The other major change is collectibles. While the first game had news clippings lying all around, they didn’t add up to anything – there was no reason to collect them all (not even for an Achievement/Trophy), and the story they told never seemed to tie into the story of the game. This time around, there is definitely an incentive – in addition to a checklist that can guilt you into hunting around to find the ones you missed (which nets you an Achievement for getting them all), the few I found were tied into the Tapp family story, which will allow both hardcore series fans to delight at the more obscure references, as well as provide newcomers with all the backstory they need to understand who their game hero is.
The other big collectible are “hidden” Billy dolls, one per level. In this case, they aren’t hidden like say, the pigeons in Grand Theft Auto IV; you will probably always find the location of the doll in each level. However, GETTING to the doll will be a little harder. The one I found, for example, required a combination made of three different number/color pairings, which were hidden around the level in different locations (so a green “3” might be nearby, but a red “5” might be all the way at the beginning of the level). It’s a nice way to extend the gameplay time in a way that rewards you for your efforts, but it’s also something one can skip entirely if they don’t care about unlockables and such.

Data to examine:
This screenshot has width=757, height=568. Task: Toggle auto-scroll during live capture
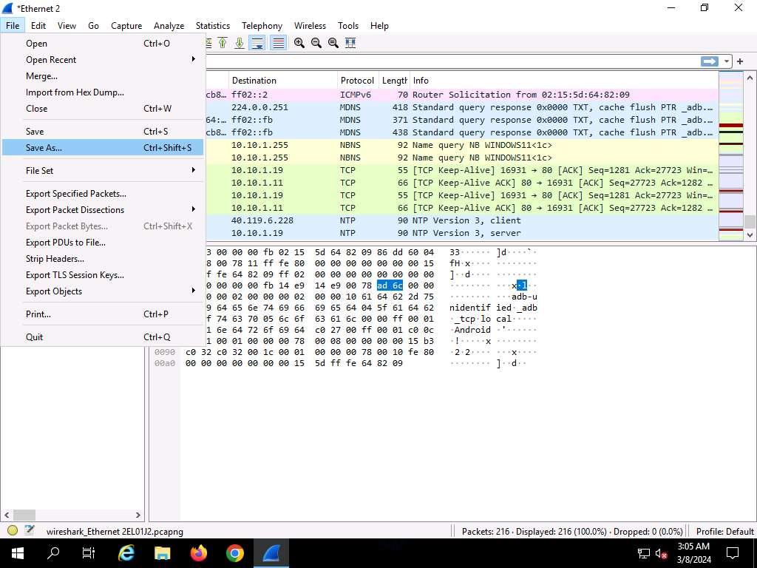click(257, 43)
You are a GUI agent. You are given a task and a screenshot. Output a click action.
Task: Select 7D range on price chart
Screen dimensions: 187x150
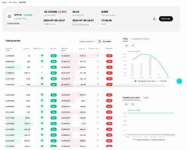133,46
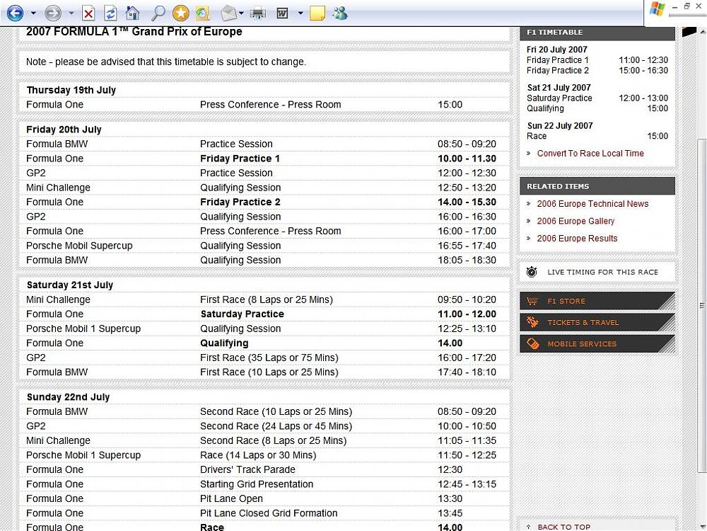Open browsing History clock icon
The width and height of the screenshot is (707, 531).
pos(203,13)

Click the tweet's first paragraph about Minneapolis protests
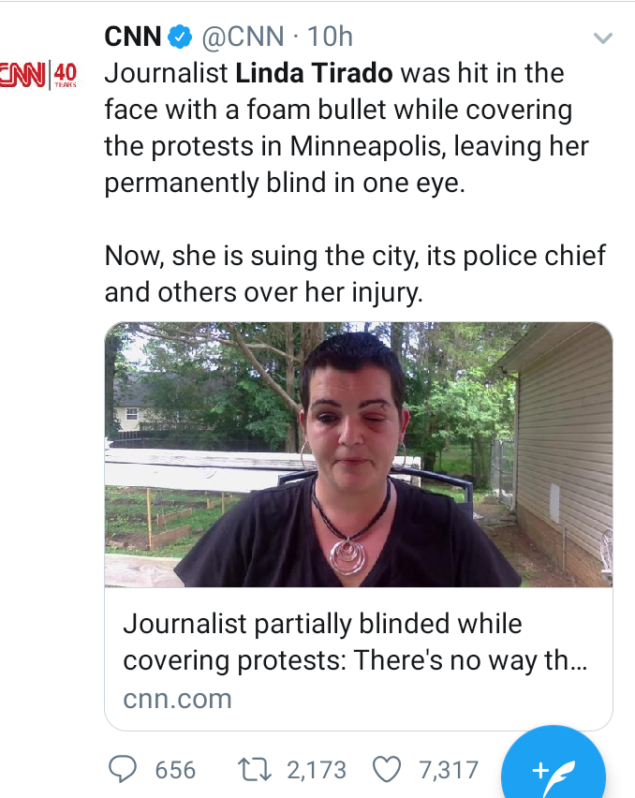tap(347, 128)
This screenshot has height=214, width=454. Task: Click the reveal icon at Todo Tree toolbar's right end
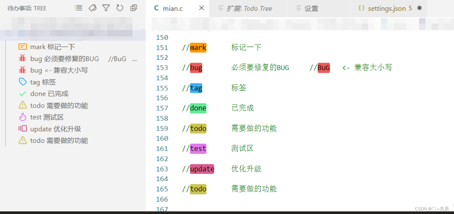point(133,8)
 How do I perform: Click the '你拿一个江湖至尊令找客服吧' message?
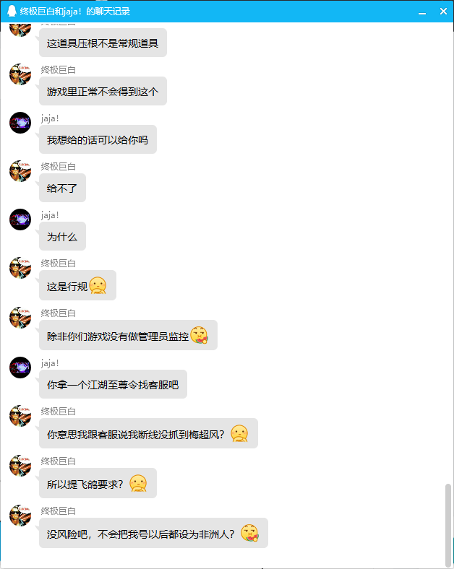(x=113, y=384)
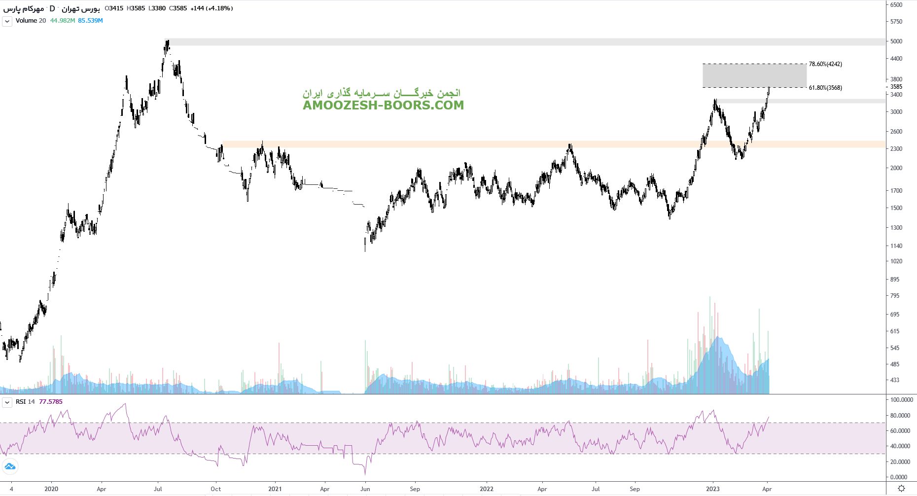Open chart settings gear icon
The width and height of the screenshot is (917, 496).
pos(901,489)
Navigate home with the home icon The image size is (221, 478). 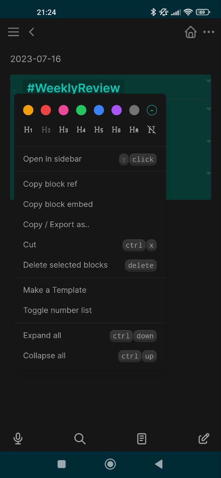pos(190,32)
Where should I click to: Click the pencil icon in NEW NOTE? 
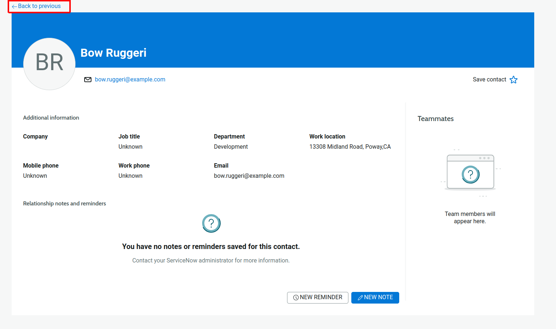click(x=360, y=298)
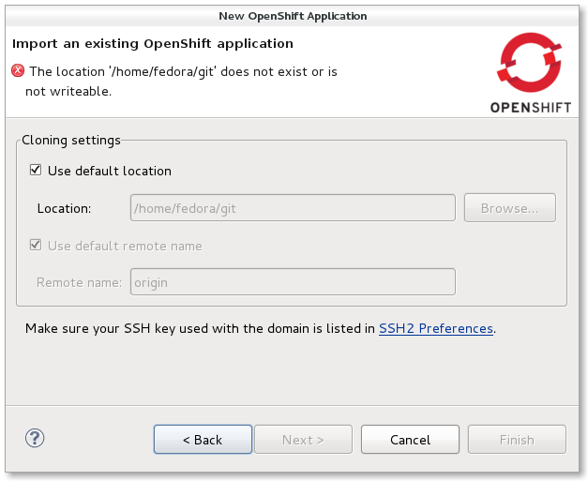588x481 pixels.
Task: Open the SSH2 Preferences link
Action: click(435, 328)
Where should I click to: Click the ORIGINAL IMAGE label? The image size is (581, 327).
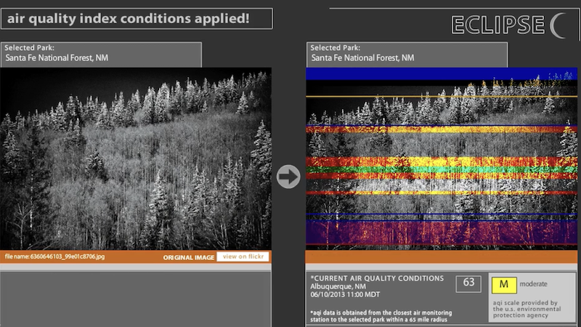[x=189, y=257]
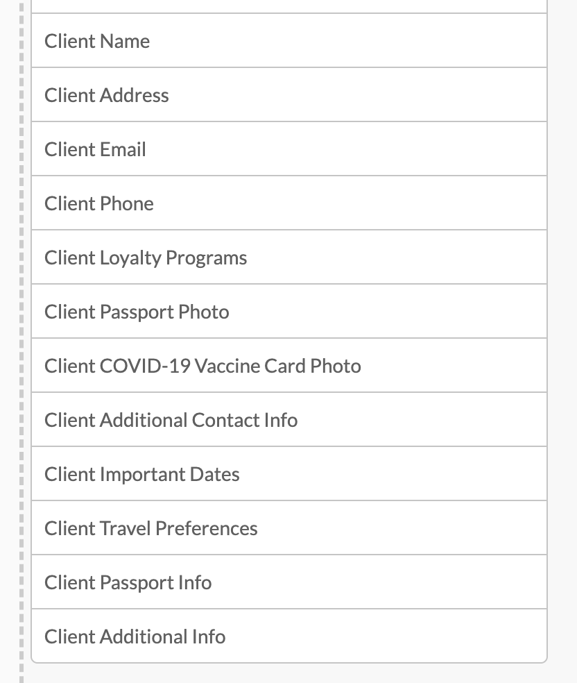Click Client Additional Contact Info row
This screenshot has height=683, width=577.
(289, 420)
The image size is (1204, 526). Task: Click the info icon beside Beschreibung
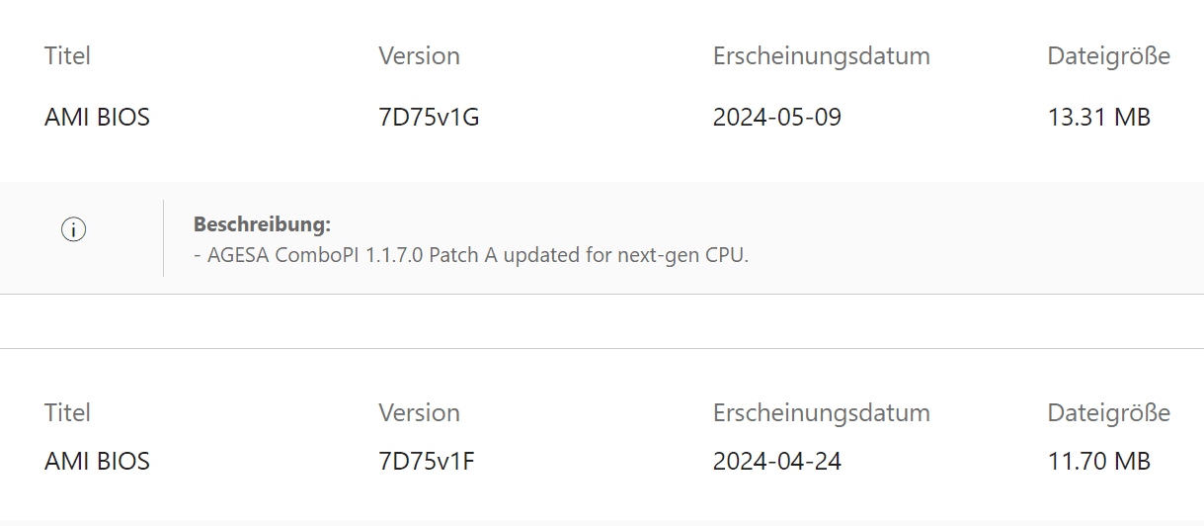tap(74, 229)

What this exercise asks:
A - Repeat the collectibles passage word for word, everything from "The other big" down to "unlockables and such.".
B - According to the collectibles passage, how many Billy dolls does each level have?
C - List every incentive the collectibles passage gives for collecting the news clippings in the new game.
The items are separate material from the collectibles passage.

Answers provided:
A -
The other big collectible are “hidden” Billy dolls, one per level. In this case, they aren’t hidden like say, the pigeons in Grand Theft Auto IV; you will probably always find the location of the doll in each level. However, GETTING to the doll will be a little harder. The one I found, for example, required a combination made of three different number/color pairings, which were hidden around the level in different locations (so a green “3” might be nearby, but a red “5” might be all the way at the beginning of the level). It’s a nice way to extend the gameplay time in a way that rewards you for your efforts, but it’s also something one can skip entirely if they don’t care about unlockables and such.

B - One per level.

C -
- A checklist that can guilt you into hunting for the ones you missed
- An Achievement for getting them all
- The clippings tie into the Tapp family story, offering obscure references for hardcore fans and backstory for newcomers